Вошел сэр Уильям.
Эмма не сразу увидала его лицо. Он говорил, повернувшись к следовавшему за ним Гревиллу. Но когда он обернулся, чтобы рассмотреть комнату, она была поражена. Пятидесятидвухлетний, он выглядел бодрым и крепким, как человек сорока с небольшим лет. Его спокойные движения выдавали в нем охотника, научившегося, выслеживая дичь, владеть каждым членом и каждым мускулом своего тела. Выпуклый лоб; густые брови затеняли живые глаза, излучавшие ум и расположение к людям. Легкая ирония играла, казалось, в опущенных уголках рта, не нарушая, однако, выражения дружелюбия, благожелательности и светской учтивости, придававших ему вид человека благородного и любезного.
Увидев настенную живопись, он вскрикнул от изумления:
— Великолепно, Гревилл, чудесно! Ты что, нашел способ изготовления золота или волшебный камень мудрости? Чтобы оплатить это, нужно быть владельцем крупного состояния!
Гревилл улыбался.
— Мне это не стоило ни шиллинга. Ромни написал это по дружбе, бесплатно!

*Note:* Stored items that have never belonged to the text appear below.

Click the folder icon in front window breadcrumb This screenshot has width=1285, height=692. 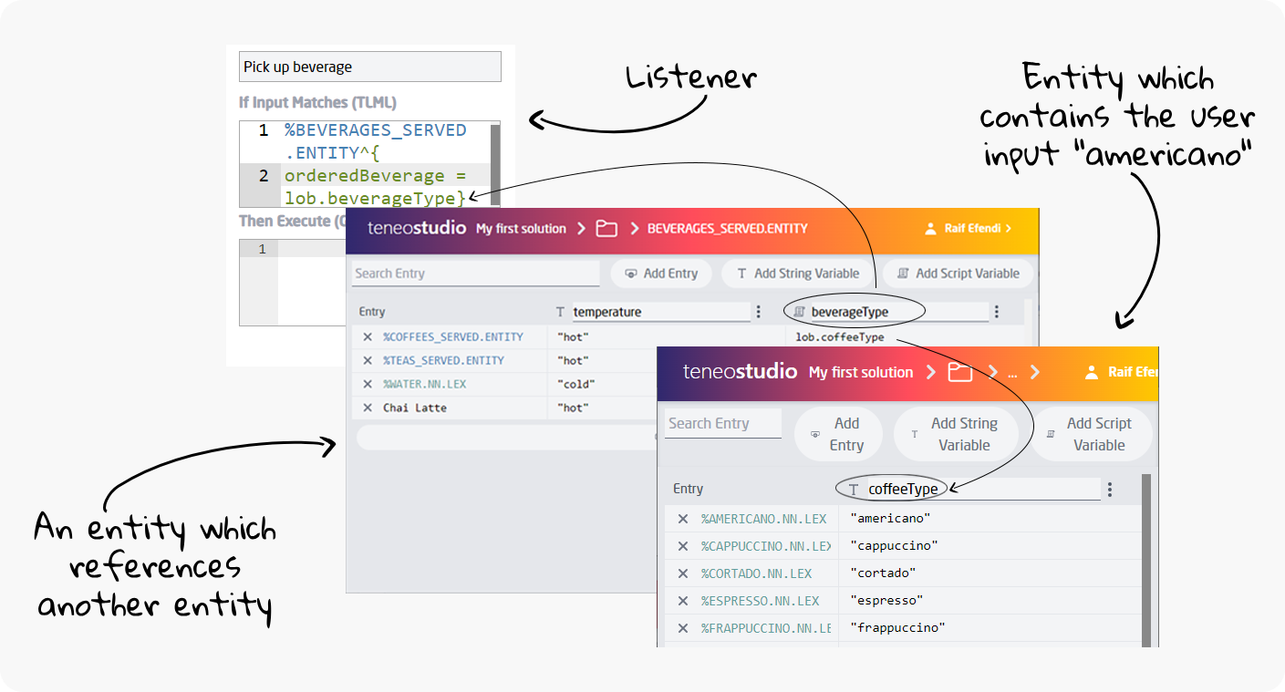coord(959,372)
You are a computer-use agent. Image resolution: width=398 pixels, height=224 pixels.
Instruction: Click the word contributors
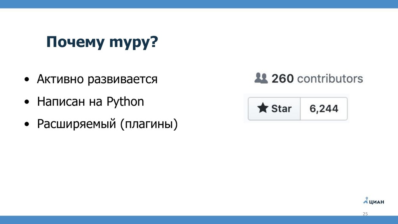point(330,79)
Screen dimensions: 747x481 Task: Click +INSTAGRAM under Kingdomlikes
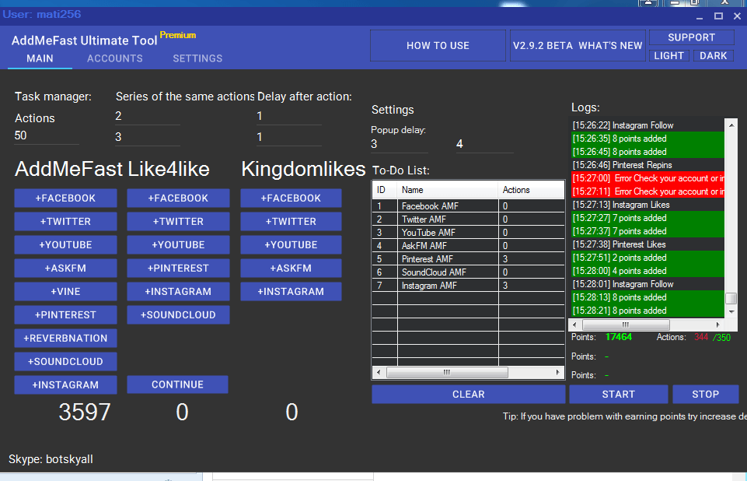(x=291, y=291)
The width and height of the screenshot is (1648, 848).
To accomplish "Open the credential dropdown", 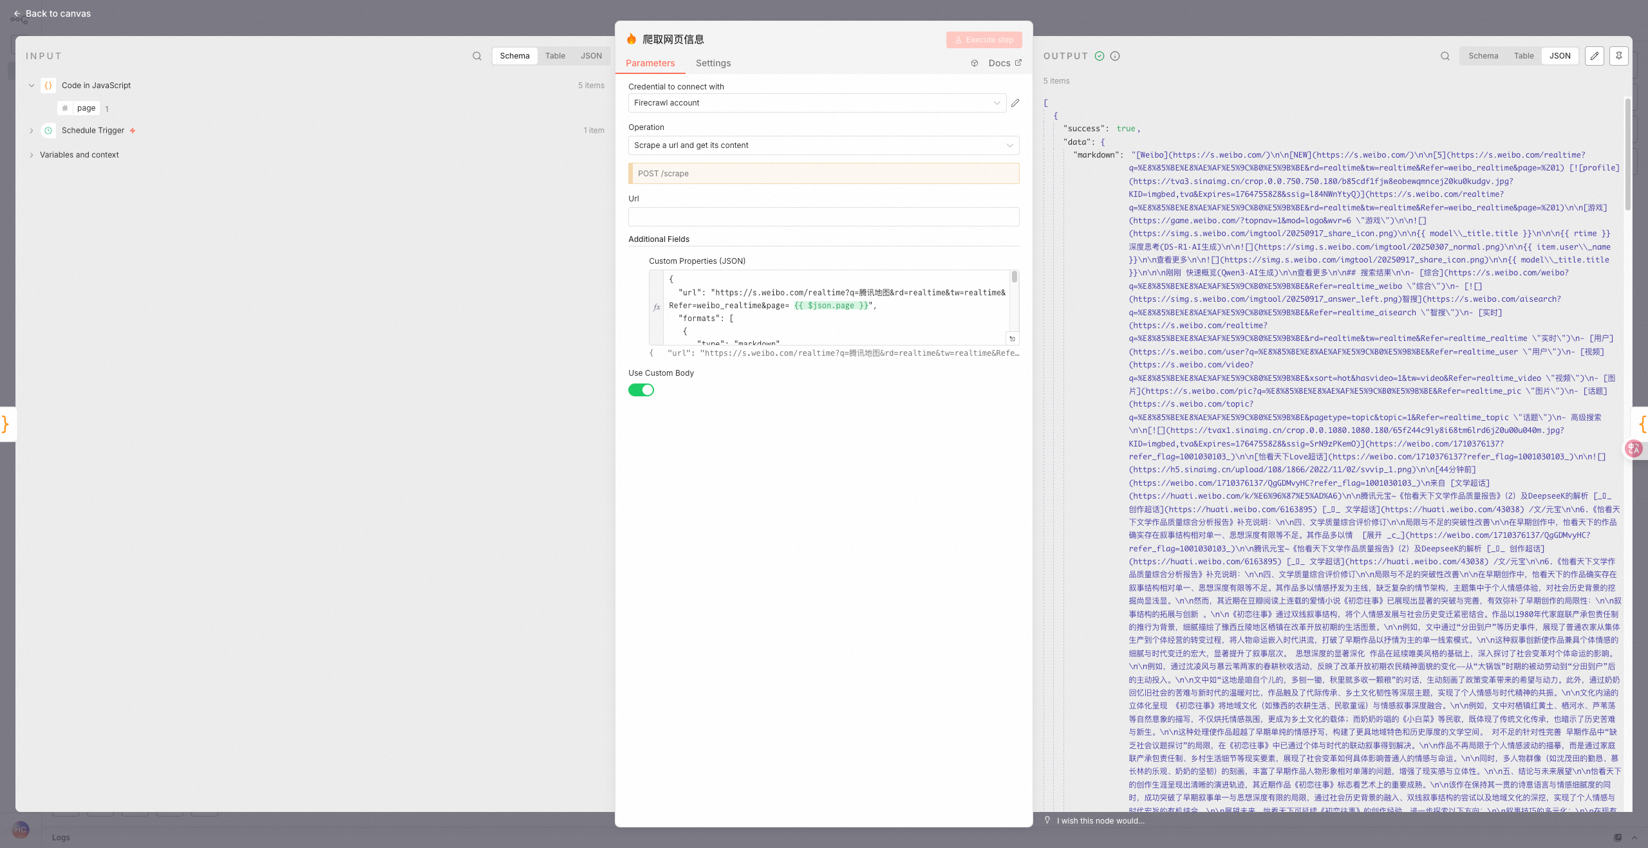I will point(817,103).
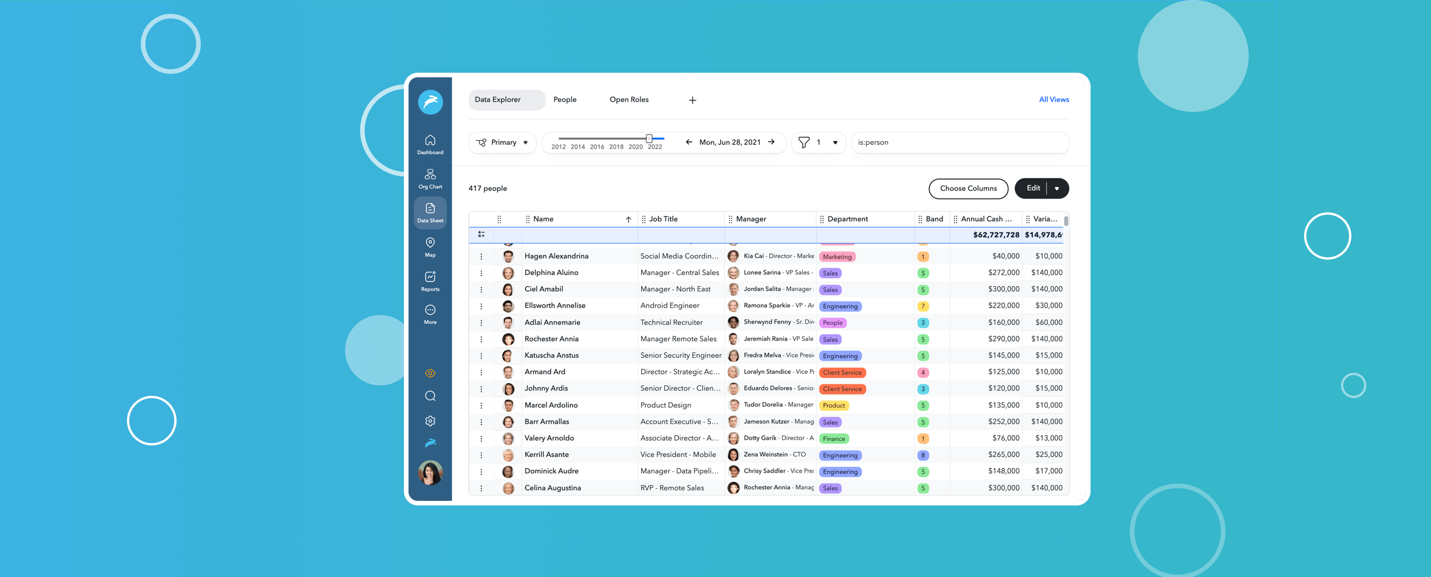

— Бесплатно? Мои друзья — художники всегда требуют с меня денег. И как можно больше! Впрочем — Ромни. Напомни мне о нем завтра. Слава его «Цирцея» дошла до нас, в Неаполь Мне нужно увидеть эту картину. Говорят, что натурщица — идеал женской красоты. И где он ее выкопал? Мне говорили, что он ничего не приукрасил, а точно придерживался натуры. Это преувеличено, не правда ли? Праксителю служили для его Венеры более ста натурщиц!

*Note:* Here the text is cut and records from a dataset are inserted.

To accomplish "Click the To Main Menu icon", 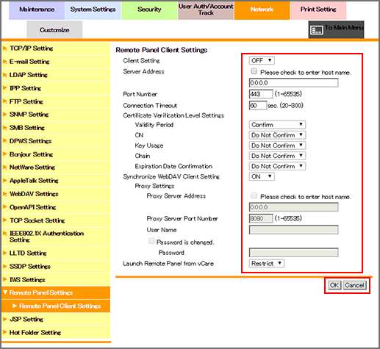I will pos(316,30).
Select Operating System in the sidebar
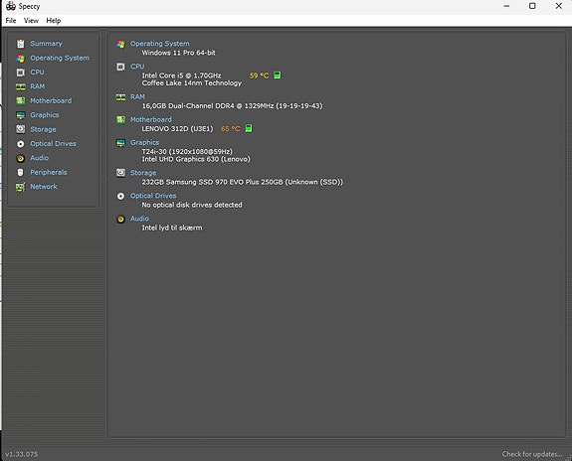Screen dimensions: 572x461 [60, 58]
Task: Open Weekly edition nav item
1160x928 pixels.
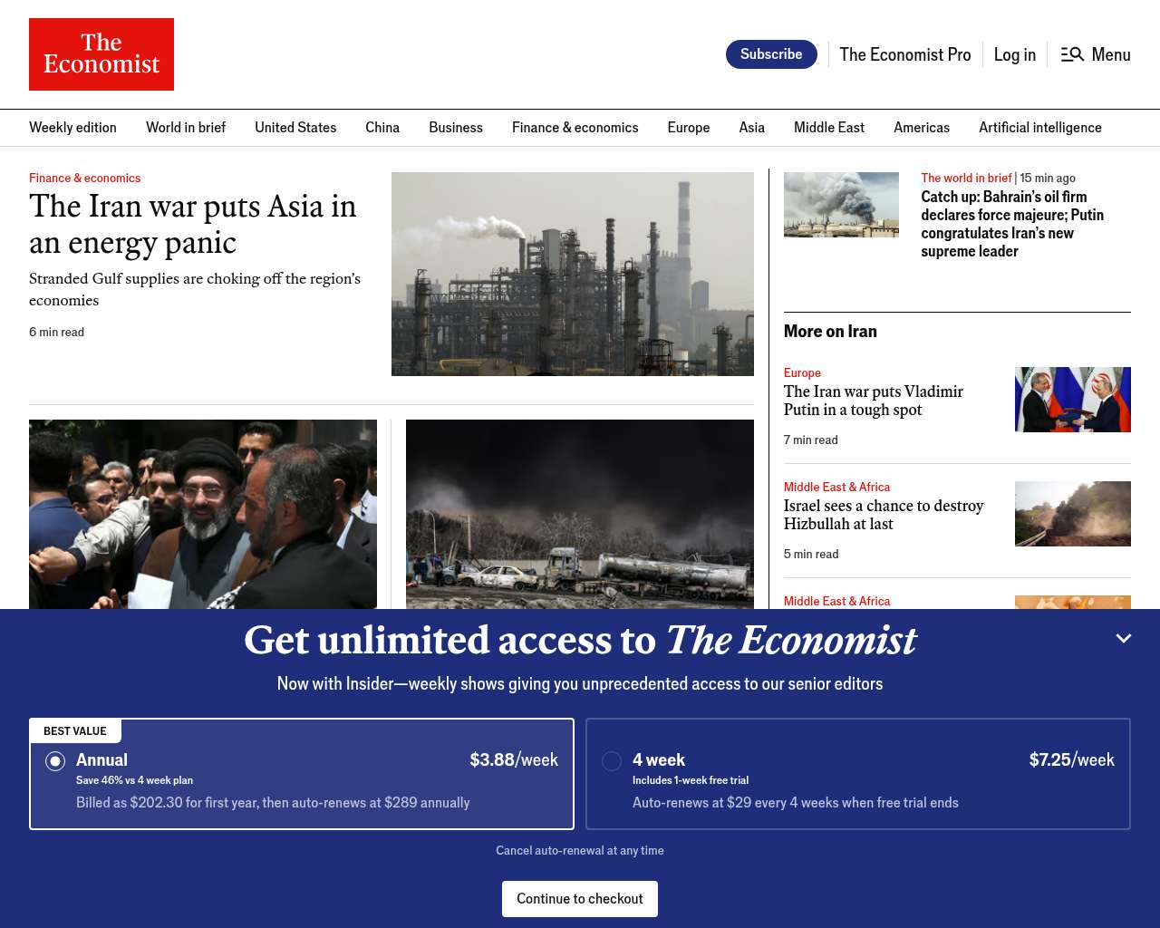Action: click(73, 128)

Взгляд Гревилла незаметно для его спутника обратился к Эмме.
— И все-таки, это — правда, дядя. Хочешь сам убедиться?
Он указал на потолок, откуда Эмма взирала в образе богини красоты. Сэр Уильям долго созерцал картину. Он недоверчиво качал головой, садясь за накрытый стол.
— Эго действительно портрет? Не идеализированный? Много видел я красивых женщин, но такого совершенства еще никогда не видал! Она в Лондоне? Можно мне через Ромни познакомиться с ней?
Эмма бесшумно взяла поднос с чаем и подошла к столу.
— Она живет не в Лондоне, — ответил Гревилл, садясь напротив сэра Уильяма. — Но если тебе это важно…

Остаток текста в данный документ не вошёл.